Basel III implementation tagged as credit positive.
Moody's Investors Service says that the implementation of the Basel III capital framework in the Philippines (Baa3 positive), and the corresponding measures taken by domestic banks to increase the quantity and improve the quality of their capital buffers, are credit positive for the sector and bank creditors.
"In contrast to the gradual phase-in approach adopted by most other countries, the Philippine regulator, Bangko Sentral ng Pilipinas (BSP) has implemented the new capital requirements with full effect from 1 January 2014," says Alka Anbarasu, a Moody's Assistant Vice President and Analyst.
Alka was speaking on the release of a new special comment, entitled "Basel III Implementation: Philippine Banks".

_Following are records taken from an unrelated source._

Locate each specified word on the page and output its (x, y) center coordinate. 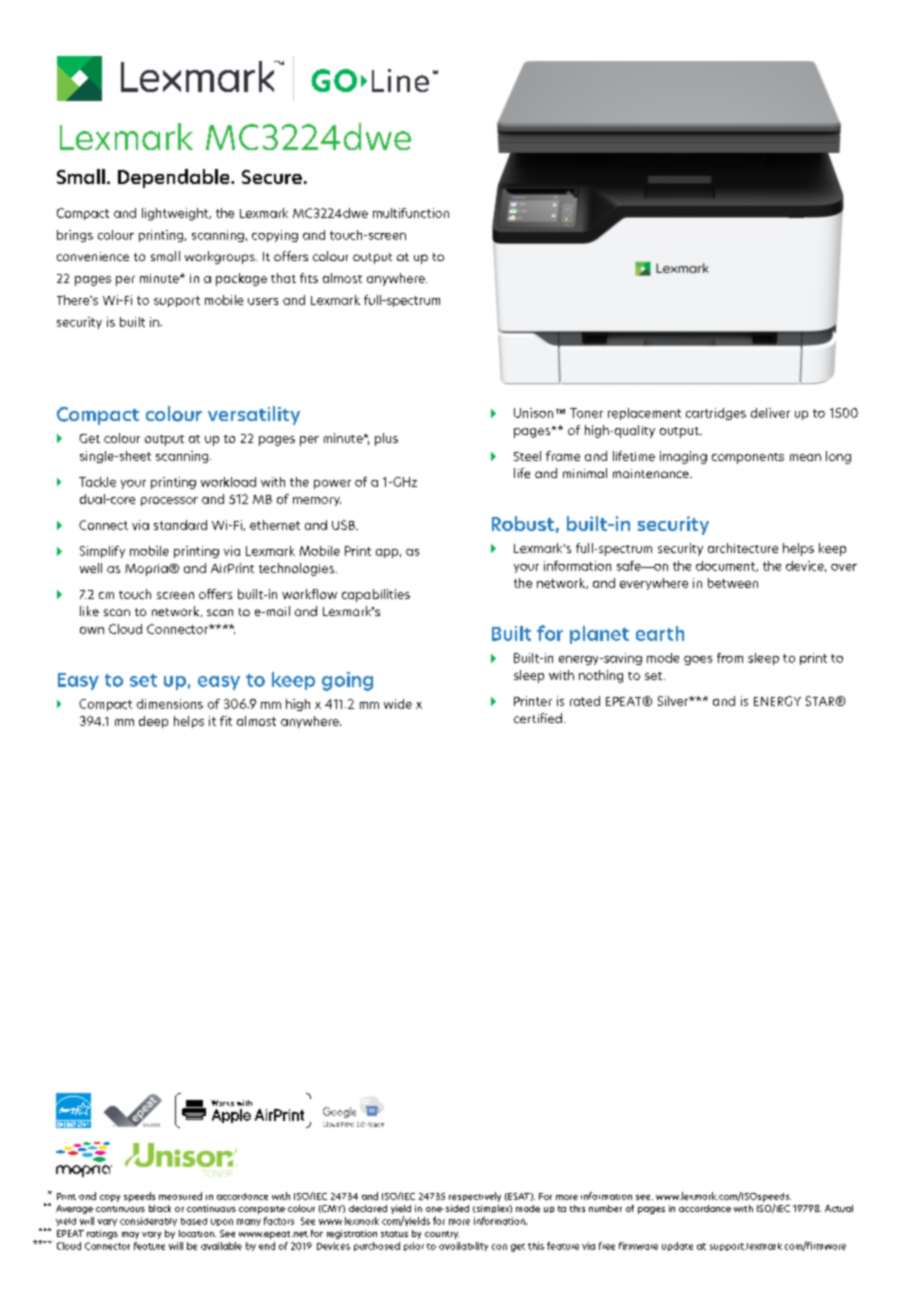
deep (153, 722)
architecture (743, 548)
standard (180, 525)
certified (538, 718)
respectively (475, 1197)
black (160, 1208)
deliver (770, 413)
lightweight (176, 214)
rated (585, 701)
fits (309, 278)
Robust (523, 523)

In addition to the full implementation, the BSP also requires banks to maintain capital well above the Basel III requirements.
From 1 January 2014, Philippine banks must maintain minimum common equity Tier 1 ratios of 6.0% and total capital adequacy ratios (CAR) of 10.0%, compared to the 4.5% and 8.0 % recommended by the Basel Committee.
In response to the measures, Philippine banks have improved their capital structure, a trend Moody's expects to continue in the near future.
Some of the steps taken include (1) new issuance of common equity and new Basel III-compliant point-of-non-viability securities; (2) the sale of stakes in non-banking business; (3) retiring non-compliant Tier 2 securities; and (4) modification of terms of existing capital securities to make them Basel III compliant.
"We also expect Philippine banks to continue to grow at a rate of up to 15% annually over the coming years, as their ongoing capital raising initiatives will allow them to do so without compromising their credit profiles and loss-absorbing buffers," says Alka.
The country's economic growth is one the fastest among global emerging markets, while banking penetration remains low compared to other countries in the region.
"Philippine banks are well capitalized by international standards, and we estimate that our rated banks can maintain CARs above 10% through end-2015, even after assuming 15% loan growth in both 2014 and 2015," adds Alka.
Total credit was only 40% of GDP as of September 2013, and banks have ample funding with an average loan-to-deposit ratio of 59% as of September 2013.
While Moody's expects Philippine banks will remain well capitalized through 2015 even without raising further capital, it does expect some selective issuance by banks of Basel III-compliant securities in the next two years.
Such issuance is likely to occur as banks will gauge the buffer they want to maintain above the minimum requirements, their anticipated growth rate and cost of funds considerations.